Passage shown –
───

Keeping members informed with news and updates sustains engagement and keeps your museum front of mind. For example, research from IMPACTS Experience shows that regularly informing members about their access and benefits helps reduce member turnover associated with members who simply forget to renew.
The private sector has long invested in assessing consumer habits and psychology. By leveraging big data analytics, companies around the globe are gathering valuable insights about customers and partners and using that information to enhance operational efficiency, improve product development, and spark innovative ideas. Such data offers museums invaluable insight into their target audiences’ interests and preferences, allowing them to make informed decisions about programming, promotional initiatives, and outreach.
A good example is demographic data: millennials are now driving up levels of member engagement at many organizations that previously relied on baby boomers for consistent support, according to data from IMPACTS and the National Awareness, Attitudes and Usage Study of Visitor-Serving Organizations. Not only do millennials have a higher lifetime value given their younger age, they have a shorter visitation cycle; they are 30.9 percent more likely to revisit within one year than older generations. In addition, they are 20 percent more likely to recommend an experience to peers. This is invaluable given that word-of-mouth recommendations and other user-generated endorsements are almost 13 times more important in driving reputation and visitation than advertising.

───

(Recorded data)
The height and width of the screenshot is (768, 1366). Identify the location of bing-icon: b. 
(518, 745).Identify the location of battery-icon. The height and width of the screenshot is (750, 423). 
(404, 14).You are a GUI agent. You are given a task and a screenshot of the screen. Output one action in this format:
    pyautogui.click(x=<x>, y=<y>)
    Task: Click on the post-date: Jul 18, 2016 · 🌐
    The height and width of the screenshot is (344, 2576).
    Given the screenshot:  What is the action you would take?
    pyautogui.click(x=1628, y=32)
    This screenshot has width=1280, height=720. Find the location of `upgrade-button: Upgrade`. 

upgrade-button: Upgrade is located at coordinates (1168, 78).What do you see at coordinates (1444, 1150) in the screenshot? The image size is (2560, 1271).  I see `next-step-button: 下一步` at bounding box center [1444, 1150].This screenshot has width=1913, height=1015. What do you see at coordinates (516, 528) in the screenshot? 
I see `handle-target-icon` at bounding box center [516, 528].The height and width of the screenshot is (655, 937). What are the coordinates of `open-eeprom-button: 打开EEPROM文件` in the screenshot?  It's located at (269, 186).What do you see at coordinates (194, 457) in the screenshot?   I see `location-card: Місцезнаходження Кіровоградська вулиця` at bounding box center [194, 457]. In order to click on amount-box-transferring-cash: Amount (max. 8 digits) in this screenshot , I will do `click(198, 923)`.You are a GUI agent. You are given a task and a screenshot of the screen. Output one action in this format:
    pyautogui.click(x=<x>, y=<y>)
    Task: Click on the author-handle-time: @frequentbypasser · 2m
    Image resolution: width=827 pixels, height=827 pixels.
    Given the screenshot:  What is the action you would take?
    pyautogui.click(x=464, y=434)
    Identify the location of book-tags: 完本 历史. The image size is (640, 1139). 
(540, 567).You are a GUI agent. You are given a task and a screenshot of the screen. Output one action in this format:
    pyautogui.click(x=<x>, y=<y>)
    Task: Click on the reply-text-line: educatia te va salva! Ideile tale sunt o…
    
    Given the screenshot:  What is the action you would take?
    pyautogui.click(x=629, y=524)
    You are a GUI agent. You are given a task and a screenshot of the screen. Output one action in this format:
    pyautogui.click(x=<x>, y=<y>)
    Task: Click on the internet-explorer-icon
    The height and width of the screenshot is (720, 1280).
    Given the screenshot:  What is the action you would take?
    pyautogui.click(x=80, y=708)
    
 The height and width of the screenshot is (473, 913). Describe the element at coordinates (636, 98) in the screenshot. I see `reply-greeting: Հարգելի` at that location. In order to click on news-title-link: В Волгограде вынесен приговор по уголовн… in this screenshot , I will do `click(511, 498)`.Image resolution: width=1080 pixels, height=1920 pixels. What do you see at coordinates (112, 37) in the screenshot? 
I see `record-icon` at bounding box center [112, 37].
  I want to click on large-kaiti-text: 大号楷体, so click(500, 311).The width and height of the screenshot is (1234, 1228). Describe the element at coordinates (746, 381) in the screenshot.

───

Activity A –
In the passage on museum member engagement, how much more likely are millennials than older generations to revisit within one year?
Activity B –
Carry on writing the passage on museum member engagement, starting after its final sentence.
This data is separate material and is not part of the passage on museum member engagement.

Task output A –
They are 30.9 percent more likely to revisit within one year.

Task output B –
Innovate and Diversify
As early as 2007, the Association of Art Museum Directors released a study that, in part, encouraged museums to “develop and manage a highly diversified portfolio of revenue streams to ensure institutional stability.” And according to the 2022 Commerce Innovation Report, constituent loyalty drops when brands don’t innovate. The report found that more than half of consumers display a strong desire for brands that adapt to meet evolving customer preferences, payment options, and digital devices.
What’s the upshot? Even with attractive incentives and an engaging user experience, offering new and diverse channels for engagement is essential for maintaining an active and loyal member base. In addition to virtual programming and digital communication, this also includes on-site opportunities for engagement that include immersive sensory experiences, gamified interactive exhibits, live social and cultural events, and even digital surveys or other audience feedback mechanisms that collect and leverage visitor data. According to Sigma Data Insights, member renewal rates are not only positively correlated with the number of times a member visits, but also with their level of engagement on-site.
The arts and culture sector has faced a multitude of challenges over the past few years, but by diversifying outreach and communication channels and investing in enhanced digital programming and innovation, museums can drive growth, engagement, and retention. With the right member insights, museums and cultural organizations can deepen constituent relationships, turn visitors into lifelong members and advocates, and continue to provide cultural value to new and returning audiences for years to come.
The State of Virtual & Hybrid Programs at Cultural Organizations: Volume 1—The Future of the Visitor Experience
The State of Virtual & Hybrid Programs at Cultural Organizations: Volume 2—Virtual and Hybrid Programs
Culture Track: Culture + Community in a Time of Transformation (Wave 2)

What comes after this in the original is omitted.